#### GIVEN TASK 1
Could you copy, unchanged, the lines of the records below that begin at the line containing "has height=748, width=1568." and end after the line containing "click(1369, 152)"?

#### DOCUMENT PASSAGE

Open-ended play has recently become a buzz word online for moms with young children. I see it on Instagram reels, Pinterest, and even Tik Tok now. But it’s clear that now everyone who uses that phrase completely understands the topic.
What is open-ended play?
Open- ended play (often called free play or self-directed play) is free, self-directed play by a child without being told what to do by an adult with no explicit learning goal. Think of your child going to play with something without having any rules or parameters as well as no suggestions on ‘how to play with that’. The two main characteristics of open ended play are that this type of play is both initiated by the child and directed by the child.
This is a key aspect of open ended play that we often forget about. A child must be the one to start playing or ask for a certain toy in order to be true open ended play. This can be difficult for very young children (think two years old and younger), but the more you encourage this type of play the more they will naturally learn to do it.
A great way to support this aspect of open-ended play is to have open-ended materials or toys out at all times that are accessible to your child. This may mean keeping a few open ended toys on a low shelf or in bins on the floor.
Child directed play means that the child is playing by making their own decisions and ‘rules’ on how to play with that toy. There are no wrong ideas or wrong ways to play (as long as they’re safe), even if the child isn’t using the toy as it is traditionally used. The child makes up their own ideas as they play, and those ideas may also change over time.
It also means an adult is not telling the child what to do with the toy. As adults we often see toys or games with a singular purpose or end goal, but young children do not. And that’s exactly what we want to promote in open ended play.

#### RECORDED INFORMATION
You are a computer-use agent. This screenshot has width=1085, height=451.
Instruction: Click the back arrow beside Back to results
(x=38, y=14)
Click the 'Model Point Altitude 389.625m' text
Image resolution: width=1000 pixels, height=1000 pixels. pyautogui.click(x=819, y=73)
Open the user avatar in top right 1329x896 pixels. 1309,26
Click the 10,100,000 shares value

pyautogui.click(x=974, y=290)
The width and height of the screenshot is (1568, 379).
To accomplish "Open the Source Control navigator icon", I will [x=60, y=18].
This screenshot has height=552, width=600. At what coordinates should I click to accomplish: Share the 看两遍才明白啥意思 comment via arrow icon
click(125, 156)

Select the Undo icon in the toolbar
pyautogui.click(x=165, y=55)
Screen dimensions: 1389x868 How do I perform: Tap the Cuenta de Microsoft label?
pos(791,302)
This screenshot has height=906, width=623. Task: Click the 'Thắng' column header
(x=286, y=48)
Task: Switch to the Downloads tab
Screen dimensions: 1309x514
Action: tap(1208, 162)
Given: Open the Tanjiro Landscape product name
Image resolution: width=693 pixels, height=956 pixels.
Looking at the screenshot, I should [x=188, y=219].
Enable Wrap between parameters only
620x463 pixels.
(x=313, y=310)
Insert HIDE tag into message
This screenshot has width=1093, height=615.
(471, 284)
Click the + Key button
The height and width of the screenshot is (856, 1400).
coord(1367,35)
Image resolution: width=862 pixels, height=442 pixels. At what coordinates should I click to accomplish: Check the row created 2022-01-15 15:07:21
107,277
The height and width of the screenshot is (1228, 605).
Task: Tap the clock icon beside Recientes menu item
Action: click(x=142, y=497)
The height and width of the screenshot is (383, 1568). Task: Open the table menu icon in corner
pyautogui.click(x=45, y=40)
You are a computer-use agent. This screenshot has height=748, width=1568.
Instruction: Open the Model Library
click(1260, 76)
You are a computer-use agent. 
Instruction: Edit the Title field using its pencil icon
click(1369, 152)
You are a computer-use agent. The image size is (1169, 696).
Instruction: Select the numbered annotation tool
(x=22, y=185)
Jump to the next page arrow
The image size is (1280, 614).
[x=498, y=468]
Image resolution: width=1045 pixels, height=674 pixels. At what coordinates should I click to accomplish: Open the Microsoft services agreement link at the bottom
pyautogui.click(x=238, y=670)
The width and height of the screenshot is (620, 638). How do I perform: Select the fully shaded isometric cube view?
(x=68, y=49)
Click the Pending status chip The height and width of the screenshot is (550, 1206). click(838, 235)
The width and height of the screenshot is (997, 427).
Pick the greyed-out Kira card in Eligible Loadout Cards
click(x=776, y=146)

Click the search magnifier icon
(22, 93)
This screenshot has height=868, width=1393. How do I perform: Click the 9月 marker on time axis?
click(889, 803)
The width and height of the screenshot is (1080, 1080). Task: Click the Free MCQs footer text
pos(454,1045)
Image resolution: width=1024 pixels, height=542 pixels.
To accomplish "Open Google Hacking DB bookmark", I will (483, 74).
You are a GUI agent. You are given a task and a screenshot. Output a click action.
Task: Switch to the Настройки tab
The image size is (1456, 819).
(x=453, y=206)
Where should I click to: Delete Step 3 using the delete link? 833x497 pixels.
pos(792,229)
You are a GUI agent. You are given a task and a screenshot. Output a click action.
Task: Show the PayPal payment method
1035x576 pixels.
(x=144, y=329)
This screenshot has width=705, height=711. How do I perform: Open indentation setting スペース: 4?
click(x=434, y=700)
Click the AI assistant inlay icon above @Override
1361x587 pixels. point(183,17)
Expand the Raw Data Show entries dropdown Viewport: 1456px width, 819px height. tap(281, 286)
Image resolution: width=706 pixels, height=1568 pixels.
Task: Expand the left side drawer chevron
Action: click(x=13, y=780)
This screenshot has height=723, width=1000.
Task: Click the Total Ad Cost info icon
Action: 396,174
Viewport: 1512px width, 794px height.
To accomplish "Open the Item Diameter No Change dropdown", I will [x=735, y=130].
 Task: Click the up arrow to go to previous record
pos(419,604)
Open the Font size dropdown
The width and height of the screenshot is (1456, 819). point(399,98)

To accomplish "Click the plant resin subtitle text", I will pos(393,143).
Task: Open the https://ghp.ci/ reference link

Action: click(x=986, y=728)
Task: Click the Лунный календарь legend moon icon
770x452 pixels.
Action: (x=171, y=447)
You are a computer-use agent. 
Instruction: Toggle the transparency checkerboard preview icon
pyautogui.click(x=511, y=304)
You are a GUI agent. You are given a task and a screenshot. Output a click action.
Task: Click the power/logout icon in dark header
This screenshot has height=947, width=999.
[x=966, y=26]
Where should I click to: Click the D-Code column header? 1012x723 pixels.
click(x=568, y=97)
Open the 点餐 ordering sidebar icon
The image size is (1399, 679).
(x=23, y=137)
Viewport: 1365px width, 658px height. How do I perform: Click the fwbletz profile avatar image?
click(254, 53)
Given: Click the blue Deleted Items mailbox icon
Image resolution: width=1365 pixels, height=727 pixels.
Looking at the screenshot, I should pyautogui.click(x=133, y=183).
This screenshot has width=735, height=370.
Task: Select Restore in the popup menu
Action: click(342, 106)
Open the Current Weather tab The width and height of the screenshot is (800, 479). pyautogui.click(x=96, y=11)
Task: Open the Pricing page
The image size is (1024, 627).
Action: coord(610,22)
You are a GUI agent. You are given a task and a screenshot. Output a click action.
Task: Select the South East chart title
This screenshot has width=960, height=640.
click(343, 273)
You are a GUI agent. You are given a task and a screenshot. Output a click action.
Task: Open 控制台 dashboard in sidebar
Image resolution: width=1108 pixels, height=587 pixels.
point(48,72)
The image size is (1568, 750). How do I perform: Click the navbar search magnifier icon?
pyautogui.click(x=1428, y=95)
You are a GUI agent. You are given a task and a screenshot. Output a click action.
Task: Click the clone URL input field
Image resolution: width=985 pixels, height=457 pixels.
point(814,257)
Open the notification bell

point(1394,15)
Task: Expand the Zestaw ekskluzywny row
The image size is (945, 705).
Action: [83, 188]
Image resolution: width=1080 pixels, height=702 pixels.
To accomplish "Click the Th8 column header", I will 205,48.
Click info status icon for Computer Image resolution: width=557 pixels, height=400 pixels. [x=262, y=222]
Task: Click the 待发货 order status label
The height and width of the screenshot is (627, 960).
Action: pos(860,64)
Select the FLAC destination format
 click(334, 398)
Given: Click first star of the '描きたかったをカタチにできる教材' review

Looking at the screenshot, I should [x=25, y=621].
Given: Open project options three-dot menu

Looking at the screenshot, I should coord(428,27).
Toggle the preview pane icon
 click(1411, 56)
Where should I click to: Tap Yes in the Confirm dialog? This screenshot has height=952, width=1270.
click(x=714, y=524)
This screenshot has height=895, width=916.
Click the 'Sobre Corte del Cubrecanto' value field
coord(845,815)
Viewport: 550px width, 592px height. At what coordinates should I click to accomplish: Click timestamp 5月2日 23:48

#### GIVEN TASK 2
How would the piece on open-ended play go on after its last sentence?

#### EXPECTED ANSWER 1
You are a computer-use agent. This screenshot has height=748, width=1568.
Instruction: Open the Model Library
click(1260, 76)
You are a computer-use agent. 
Instruction: Edit the Title field using its pencil icon
click(1369, 152)

#### EXPECTED ANSWER 2
Learning through play – A continuum
Learning through play is a popular and well studied topic in the early childhood education world, but can be hard for parents to understand. Children are constantly learning new things and skills by experimenting and exploring through play. But what type of play helps children?
The truth is that playful learning is a continuum that takes into account adult involvement, the extent the child directs the play, and if there are discrete learning outcomes at the end. All of the different types of play are helpful for young children
Play can be looked at as having open-ended play at one end of the continuum and on the other end, or the direct opposite of open-ended play, is direct instruction. This type of play is a parent or teacher trying to lecture and demonstrate the exact way and steps to play. While direct instruction can be helpful to learn facts children wouldn’t otherwise be exposed to, such as the days of the week, most young children do not stay engaged or learn as much. If you are trying to teach them through direct instruction, consider making it more fun by adding songs and movement activities.
Guided play is play that is initiated by an adult and does have an end learning goal, but is still child directed. The key is to ask questions, make suggestions, or provide challenges to help a child’s play focus around a learning goal without taking over the play. This type of play can be especially effective for toddlers and preschoolers who still need more guidance.
One great example of guided play is if your child is building with blocks you can guide them to expand their knowledge and extend their interest. This may look like suggesting building the tallest tower they can, asking which blocks are best for building a certain thing, or challenging them to incorporate other toys in the building.
You can even start guided play with babies. Babies have very short attention spans, and often need us to change up their play to help them stay engaged. Even the youngest babies enjoy watching us making facial expressions at them but need variety to stay hooked.
Structured play (close-ended play)
Close-ended play or structured play is play that is initiated by an adult, has little to no direction from the child, and only one end goal. Close-ended toys are toys that only have one purpose and can’t really mix with other toys.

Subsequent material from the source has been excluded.